Problem> Output, word for word, each line from the one with "Instruction: Go to Użytkownicy systemowi" through the end of the listing below, excluding every picture.

Given entries>

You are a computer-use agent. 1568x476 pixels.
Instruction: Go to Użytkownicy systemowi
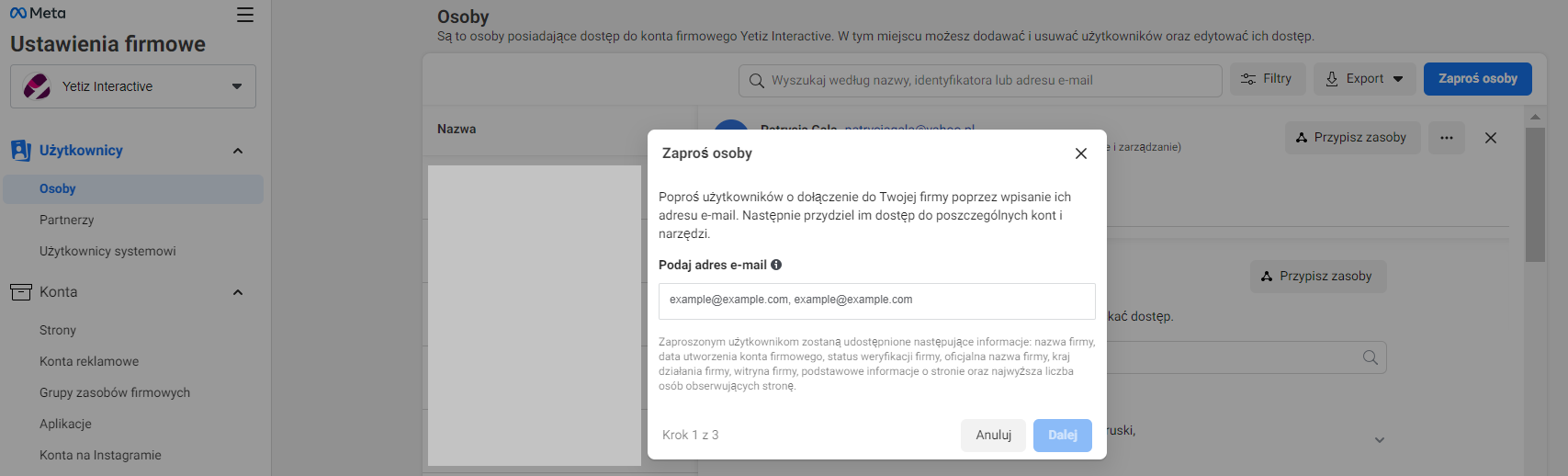[107, 251]
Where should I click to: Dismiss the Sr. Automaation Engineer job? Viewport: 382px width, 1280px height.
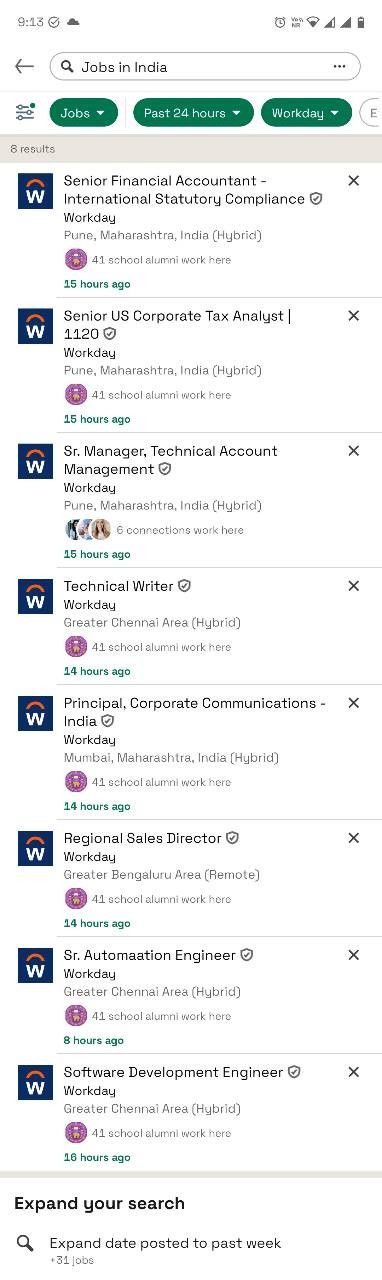coord(353,955)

Task solution>
Instruction: Go to Użytkownicy systemowi
[107, 251]
Where should I click to: Dismiss the Sr. Automaation Engineer job? Viewport: 382px width, 1280px height.
coord(353,955)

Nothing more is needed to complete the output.